I have one data frame of around 2.5 million records. I also have a dictionary of around 10,000 records. Now, I have a scenario, where I have to loop through every record of the data frame and compare values of one column which is a list of values with another list which is a part of the dictionary and get the first two values out of it(except the values which current list has).
Now, this is below dummy data.
# originally this dictionary has around 10,000 records
temp = {
0: {
'AT_1': ['AN_1_2', 'AN_1_0', 'AN_1_1', 'AN_1_3'],
'AT_2': ['AN_2_1'],
'AT_3': ['AN_3_0', 'AN_3_1']
},
1: {
'AT_1': ['AN_1_1', 'AN_1_0'],
'AT_2': ['AN_2_0', 'AN_2_1'],
'AT_3': ['AN_3_1']
}
}
# originally this dataframe has around 2.5 million records
Name Group Points Subpoints Additional_Points
x 0.0 AT_1 [AN_1_0] NaN
y 1.0 AT_2 [AN_2_0, AN_2_1] NaN
z 1.0 AT_1 [AN_1_1] NaN
w 0.0 AT_1 NaN NaN
And, output should be like this:
# compare each row of value with dictionary on basis of 'Group' and 'Points', then take the first two values except the values present in 'Subpoints'.
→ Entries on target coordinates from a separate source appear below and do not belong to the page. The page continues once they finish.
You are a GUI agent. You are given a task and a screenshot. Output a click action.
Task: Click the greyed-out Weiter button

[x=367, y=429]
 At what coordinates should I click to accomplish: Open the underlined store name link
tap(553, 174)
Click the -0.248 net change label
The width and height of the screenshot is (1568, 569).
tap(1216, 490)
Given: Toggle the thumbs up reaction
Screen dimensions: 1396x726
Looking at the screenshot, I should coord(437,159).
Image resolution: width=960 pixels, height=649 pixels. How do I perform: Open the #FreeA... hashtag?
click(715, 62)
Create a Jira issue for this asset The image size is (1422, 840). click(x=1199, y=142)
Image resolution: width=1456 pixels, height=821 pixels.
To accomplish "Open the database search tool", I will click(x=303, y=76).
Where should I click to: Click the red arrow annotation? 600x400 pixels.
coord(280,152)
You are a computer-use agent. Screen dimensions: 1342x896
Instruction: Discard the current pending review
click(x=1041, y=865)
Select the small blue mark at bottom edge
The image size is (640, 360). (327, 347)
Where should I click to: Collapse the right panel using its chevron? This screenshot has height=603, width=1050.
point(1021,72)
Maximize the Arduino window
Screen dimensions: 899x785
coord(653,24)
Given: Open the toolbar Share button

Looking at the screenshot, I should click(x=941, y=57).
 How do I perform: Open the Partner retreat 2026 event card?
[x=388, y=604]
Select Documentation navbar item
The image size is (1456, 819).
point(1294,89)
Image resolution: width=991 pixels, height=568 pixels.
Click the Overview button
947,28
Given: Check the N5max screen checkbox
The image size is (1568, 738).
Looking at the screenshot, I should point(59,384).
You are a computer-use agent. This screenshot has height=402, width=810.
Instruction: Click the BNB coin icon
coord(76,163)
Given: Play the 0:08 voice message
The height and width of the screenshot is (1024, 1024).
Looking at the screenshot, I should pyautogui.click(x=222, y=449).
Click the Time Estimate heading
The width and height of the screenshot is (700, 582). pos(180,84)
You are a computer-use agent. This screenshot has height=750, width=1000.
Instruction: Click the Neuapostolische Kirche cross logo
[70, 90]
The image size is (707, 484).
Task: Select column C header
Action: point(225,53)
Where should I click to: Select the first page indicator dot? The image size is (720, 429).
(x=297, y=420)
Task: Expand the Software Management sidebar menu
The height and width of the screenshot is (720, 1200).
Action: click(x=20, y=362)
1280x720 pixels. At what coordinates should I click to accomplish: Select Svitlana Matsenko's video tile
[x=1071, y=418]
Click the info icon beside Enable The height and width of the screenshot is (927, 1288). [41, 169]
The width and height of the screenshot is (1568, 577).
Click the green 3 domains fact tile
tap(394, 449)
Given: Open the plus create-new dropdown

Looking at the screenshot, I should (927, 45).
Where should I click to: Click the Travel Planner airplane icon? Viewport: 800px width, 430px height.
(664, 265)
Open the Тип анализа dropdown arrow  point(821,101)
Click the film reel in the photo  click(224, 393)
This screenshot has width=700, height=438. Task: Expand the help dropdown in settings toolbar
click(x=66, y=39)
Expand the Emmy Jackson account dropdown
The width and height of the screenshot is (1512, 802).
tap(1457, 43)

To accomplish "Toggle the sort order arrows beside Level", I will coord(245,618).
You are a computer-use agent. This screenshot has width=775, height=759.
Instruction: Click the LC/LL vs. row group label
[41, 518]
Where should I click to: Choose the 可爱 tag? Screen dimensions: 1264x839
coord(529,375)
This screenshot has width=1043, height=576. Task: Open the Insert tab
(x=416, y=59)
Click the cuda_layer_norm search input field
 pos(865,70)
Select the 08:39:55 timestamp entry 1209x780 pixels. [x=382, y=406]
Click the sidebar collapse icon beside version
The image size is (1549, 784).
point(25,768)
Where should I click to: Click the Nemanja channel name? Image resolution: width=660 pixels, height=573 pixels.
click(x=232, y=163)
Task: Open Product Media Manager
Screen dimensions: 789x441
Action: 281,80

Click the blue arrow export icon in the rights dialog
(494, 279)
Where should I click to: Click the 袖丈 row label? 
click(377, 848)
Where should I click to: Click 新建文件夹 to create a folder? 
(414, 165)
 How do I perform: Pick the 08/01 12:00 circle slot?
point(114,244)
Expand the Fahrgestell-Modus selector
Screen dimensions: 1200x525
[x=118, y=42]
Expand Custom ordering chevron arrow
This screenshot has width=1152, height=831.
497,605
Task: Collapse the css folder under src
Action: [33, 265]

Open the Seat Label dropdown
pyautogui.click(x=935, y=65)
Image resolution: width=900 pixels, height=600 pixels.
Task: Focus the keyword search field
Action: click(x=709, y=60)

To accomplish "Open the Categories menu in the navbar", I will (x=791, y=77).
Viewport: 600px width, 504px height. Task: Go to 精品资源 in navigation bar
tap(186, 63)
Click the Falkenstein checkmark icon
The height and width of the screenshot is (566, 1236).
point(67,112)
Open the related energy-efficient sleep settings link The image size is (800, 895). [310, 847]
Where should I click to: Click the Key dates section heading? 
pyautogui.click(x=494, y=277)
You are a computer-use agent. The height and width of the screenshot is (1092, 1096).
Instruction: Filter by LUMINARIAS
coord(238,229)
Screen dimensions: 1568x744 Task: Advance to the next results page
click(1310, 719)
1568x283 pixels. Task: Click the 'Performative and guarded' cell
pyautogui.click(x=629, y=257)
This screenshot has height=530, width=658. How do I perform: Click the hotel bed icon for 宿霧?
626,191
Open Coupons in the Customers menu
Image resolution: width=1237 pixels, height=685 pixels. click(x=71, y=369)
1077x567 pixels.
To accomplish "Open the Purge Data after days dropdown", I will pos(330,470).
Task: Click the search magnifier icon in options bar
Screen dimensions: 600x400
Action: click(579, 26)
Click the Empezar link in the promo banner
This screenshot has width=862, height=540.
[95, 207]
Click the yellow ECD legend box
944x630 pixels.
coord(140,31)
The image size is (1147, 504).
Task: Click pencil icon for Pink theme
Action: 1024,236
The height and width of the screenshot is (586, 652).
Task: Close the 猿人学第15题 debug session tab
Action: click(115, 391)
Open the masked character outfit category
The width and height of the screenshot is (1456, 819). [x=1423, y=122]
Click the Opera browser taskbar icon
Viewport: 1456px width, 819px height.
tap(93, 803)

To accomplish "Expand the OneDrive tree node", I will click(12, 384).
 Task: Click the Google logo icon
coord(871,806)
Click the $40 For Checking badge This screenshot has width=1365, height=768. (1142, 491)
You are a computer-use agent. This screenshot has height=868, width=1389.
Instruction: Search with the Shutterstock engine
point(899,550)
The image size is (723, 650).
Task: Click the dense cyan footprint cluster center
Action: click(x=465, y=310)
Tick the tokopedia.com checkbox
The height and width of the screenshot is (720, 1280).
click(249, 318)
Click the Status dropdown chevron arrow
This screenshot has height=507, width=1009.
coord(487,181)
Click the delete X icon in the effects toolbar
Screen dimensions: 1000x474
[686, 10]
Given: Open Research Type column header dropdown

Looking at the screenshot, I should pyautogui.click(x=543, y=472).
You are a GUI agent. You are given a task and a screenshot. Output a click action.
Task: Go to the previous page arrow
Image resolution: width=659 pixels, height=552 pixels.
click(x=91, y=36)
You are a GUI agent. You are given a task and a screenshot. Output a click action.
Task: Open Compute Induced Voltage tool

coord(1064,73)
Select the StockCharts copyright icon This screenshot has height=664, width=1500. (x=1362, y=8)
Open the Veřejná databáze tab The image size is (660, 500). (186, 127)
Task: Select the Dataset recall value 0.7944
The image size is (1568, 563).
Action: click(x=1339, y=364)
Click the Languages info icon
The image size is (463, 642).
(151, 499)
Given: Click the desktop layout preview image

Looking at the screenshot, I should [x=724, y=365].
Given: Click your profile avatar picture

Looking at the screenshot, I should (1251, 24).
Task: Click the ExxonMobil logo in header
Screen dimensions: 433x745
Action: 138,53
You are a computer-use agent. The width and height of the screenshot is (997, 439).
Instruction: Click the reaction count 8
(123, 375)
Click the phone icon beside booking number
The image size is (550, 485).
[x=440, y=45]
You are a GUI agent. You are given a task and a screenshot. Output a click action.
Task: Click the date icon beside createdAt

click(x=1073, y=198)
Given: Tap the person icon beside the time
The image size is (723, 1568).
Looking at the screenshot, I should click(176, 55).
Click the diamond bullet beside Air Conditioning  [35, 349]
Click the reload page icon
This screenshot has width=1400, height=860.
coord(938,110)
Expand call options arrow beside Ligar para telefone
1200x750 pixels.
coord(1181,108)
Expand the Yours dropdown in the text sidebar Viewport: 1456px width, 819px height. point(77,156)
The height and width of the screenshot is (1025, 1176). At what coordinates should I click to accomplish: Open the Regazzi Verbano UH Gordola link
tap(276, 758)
Name Group Points Subpoints Additional_Points
x 0.0 AT_1 [AN_1_0] [AN_1_2, AN_1_1]
y 1.0 AT_2 [AN_2_0, AN_2_1] []
z 1.0 AT_1 [AN_1_1] [AN_1_0]
w 0.0 AT_1 NaN NaN
Now, this is piece of code I am using, which is working fine. But it is very much slow for 2.5 million records.
people['Additional_Points'] = people.apply(lambda x: [i for i in temp[x['Group']][x['Points']] if i not in x['Subpoints']][:2] if x.notna()['Subpoints'] else np.nan, axis=1)
Kindly let me know if there is any way to make this whole operation faster.